Robert Kerse b. 1835 Clare
Boston arrival 24 Apr 1850, in 1860 Richmond VA
M 382, roll 31 of NPS (fed.): Robert Kerse of VA, 2 VA State Reserves Co. B
U.S. Civil War Soldiers Index: Robert P. Kerse, 1st Regt. U.S. Dragroons (Army) Co. E
Robert Kurse 18 (b.1832), Northumberland 1850, port not NYC
Robert P. Kerse military service 12 Jul 1861 Ft. Walla Walla, Washington Territory
Robert P. Kerse C.W. Pension, NARA, 1st Cav Co. I, Sgt, 23 Nov 1864
Robt Kerse d. 2 Dec 1895 RVA
Just back from the National Archives in Washington, D.C., where to get this file I had to be persistent but it worked. It turns out that Robert P. Kerse died about 1865 (with no children) so my posting, above, has listings for at least two men named Robert Kerse. I suspect that the one using a middle initial of "P" is the same man in different parts of the country. That is unusual but not implausible, as some men had the lifestyle of a professional soldier, going where assigned or where they could join up for a specific conflict involving the army. I have details on Robert P. Kerse that I will send directly to Kerry Barlow, but here are two things that might be useful here:

1. Robert's wife was a Corofin-born woman named Ellen (her photographed obituary from the pension file is being sent directly to Kerry B.), whose second husband also served in the army in Washington Territory (before that jurisdiction became a state), and

2. National Archives material on Robert, indexed with specific numbered references I submitted when requesting the physical file, actually is in the file of his widow Ellen's second husband, for whom she again received a military pension after his 1909 death and before her own in 1916. I had to show NARA staff the actual pension index card with its clear numbers for Robert, which were then instantly researched by staff who found the later pension file and brought it out for me. This same level of service and concern for a researcher was also shown to me at the National Archives in Dublin over the years, so the lesson is be clear, calm, and persistent when you really need to view a file.

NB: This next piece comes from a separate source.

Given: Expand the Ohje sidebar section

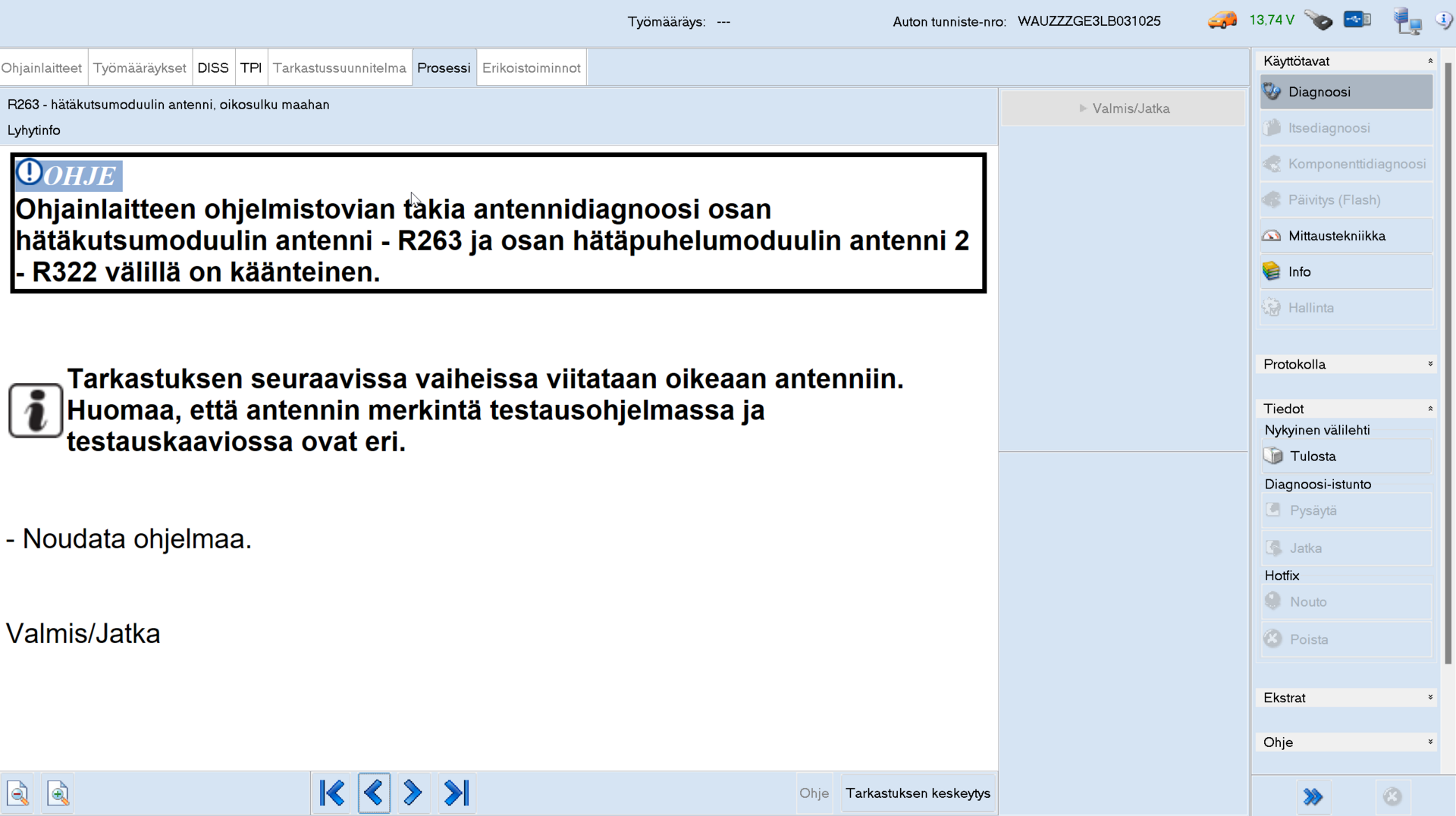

My lesson learned yesterday is that it takes far more than an hour to get to D.C. - more like 3 hours each way using the train but it was a great day.

Sharon Carberry

kbarlow
Posts: 160
Joined: Thu Feb 20, 2014 12:07 am

Re: U.S. Veterans Administration pension payment cards 1907-

Post by kbarlow » Sat Apr 06, 2019 2:44 am

Hi Sharon,

I'm sorry your journey to the archives took so long - thank you so much for including Robert Kierce in your searches. You have provided us with some fantastic pieces of information. I look forward to Ellen's details & hope we can glean enough info to ascertain Robert's family connections.